What the task asks: Copy the data below line by line, changing nothing.

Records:

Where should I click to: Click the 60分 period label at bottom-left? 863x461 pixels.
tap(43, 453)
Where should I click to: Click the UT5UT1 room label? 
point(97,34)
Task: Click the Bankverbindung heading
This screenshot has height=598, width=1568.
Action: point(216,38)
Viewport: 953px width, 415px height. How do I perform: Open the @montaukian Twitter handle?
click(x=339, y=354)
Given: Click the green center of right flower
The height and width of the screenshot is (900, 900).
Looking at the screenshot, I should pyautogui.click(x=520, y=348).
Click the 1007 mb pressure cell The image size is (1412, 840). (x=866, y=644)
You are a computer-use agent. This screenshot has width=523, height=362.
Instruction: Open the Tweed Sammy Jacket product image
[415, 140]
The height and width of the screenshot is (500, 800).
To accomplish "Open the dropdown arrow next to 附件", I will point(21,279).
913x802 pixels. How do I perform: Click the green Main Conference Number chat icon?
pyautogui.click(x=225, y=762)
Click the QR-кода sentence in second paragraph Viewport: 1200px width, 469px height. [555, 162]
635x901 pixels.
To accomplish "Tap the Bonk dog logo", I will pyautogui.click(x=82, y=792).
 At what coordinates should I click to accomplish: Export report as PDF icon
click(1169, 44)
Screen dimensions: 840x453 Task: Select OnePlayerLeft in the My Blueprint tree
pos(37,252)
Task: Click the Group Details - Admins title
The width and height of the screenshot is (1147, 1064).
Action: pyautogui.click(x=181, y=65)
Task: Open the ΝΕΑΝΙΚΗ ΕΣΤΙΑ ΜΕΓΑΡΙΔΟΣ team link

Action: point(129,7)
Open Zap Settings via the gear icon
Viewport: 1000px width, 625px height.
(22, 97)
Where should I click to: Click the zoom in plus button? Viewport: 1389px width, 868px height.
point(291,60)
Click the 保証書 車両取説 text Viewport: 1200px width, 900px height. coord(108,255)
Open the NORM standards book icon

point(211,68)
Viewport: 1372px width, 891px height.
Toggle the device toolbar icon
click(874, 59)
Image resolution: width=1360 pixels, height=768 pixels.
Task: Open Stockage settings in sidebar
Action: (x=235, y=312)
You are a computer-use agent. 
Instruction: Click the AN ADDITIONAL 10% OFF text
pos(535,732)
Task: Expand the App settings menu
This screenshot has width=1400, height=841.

Result of this exercise:
Where should I click to: Click the 60分 period label at bottom-left? 863x461 pixels.
tap(43, 453)
Where should I click to: Click the UT5UT1 room label? 
point(97,34)
Task: Click the Bankverbindung heading
This screenshot has height=598, width=1568.
Action: point(216,38)
Viewport: 953px width, 415px height. How do I perform: Open the @montaukian Twitter handle?
click(x=339, y=354)
Given: Click the green center of right flower
The height and width of the screenshot is (900, 900).
Looking at the screenshot, I should pyautogui.click(x=520, y=348).
Click the 1007 mb pressure cell The image size is (1412, 840). (x=866, y=644)
You are a computer-use agent. This screenshot has width=523, height=362.
Instruction: Open the Tweed Sammy Jacket product image
[415, 140]
The height and width of the screenshot is (500, 800).
To accomplish "Open the dropdown arrow next to 附件", I will point(21,279).
913x802 pixels. How do I perform: Click the green Main Conference Number chat icon?
pyautogui.click(x=225, y=762)
Click the QR-кода sentence in second paragraph Viewport: 1200px width, 469px height. [555, 162]
635x901 pixels.
To accomplish "Tap the Bonk dog logo", I will pyautogui.click(x=82, y=792).
 At what coordinates should I click to accomplish: Export report as PDF icon
click(1169, 44)
Screen dimensions: 840x453 Task: Select OnePlayerLeft in the My Blueprint tree
pos(37,252)
Task: Click the Group Details - Admins title
The width and height of the screenshot is (1147, 1064).
Action: pyautogui.click(x=181, y=65)
Task: Open the ΝΕΑΝΙΚΗ ΕΣΤΙΑ ΜΕΓΑΡΙΔΟΣ team link

Action: point(129,7)
Open Zap Settings via the gear icon
Viewport: 1000px width, 625px height.
(22, 97)
Where should I click to: Click the zoom in plus button? Viewport: 1389px width, 868px height.
point(291,60)
Click the 保証書 車両取説 text Viewport: 1200px width, 900px height. coord(108,255)
Open the NORM standards book icon

point(211,68)
Viewport: 1372px width, 891px height.
Toggle the device toolbar icon
click(874, 59)
Image resolution: width=1360 pixels, height=768 pixels.
Task: Open Stockage settings in sidebar
Action: (x=235, y=312)
You are a computer-use agent. 
Instruction: Click the AN ADDITIONAL 10% OFF text
pos(535,732)
Task: Expand the App settings menu
This screenshot has width=1400, height=841.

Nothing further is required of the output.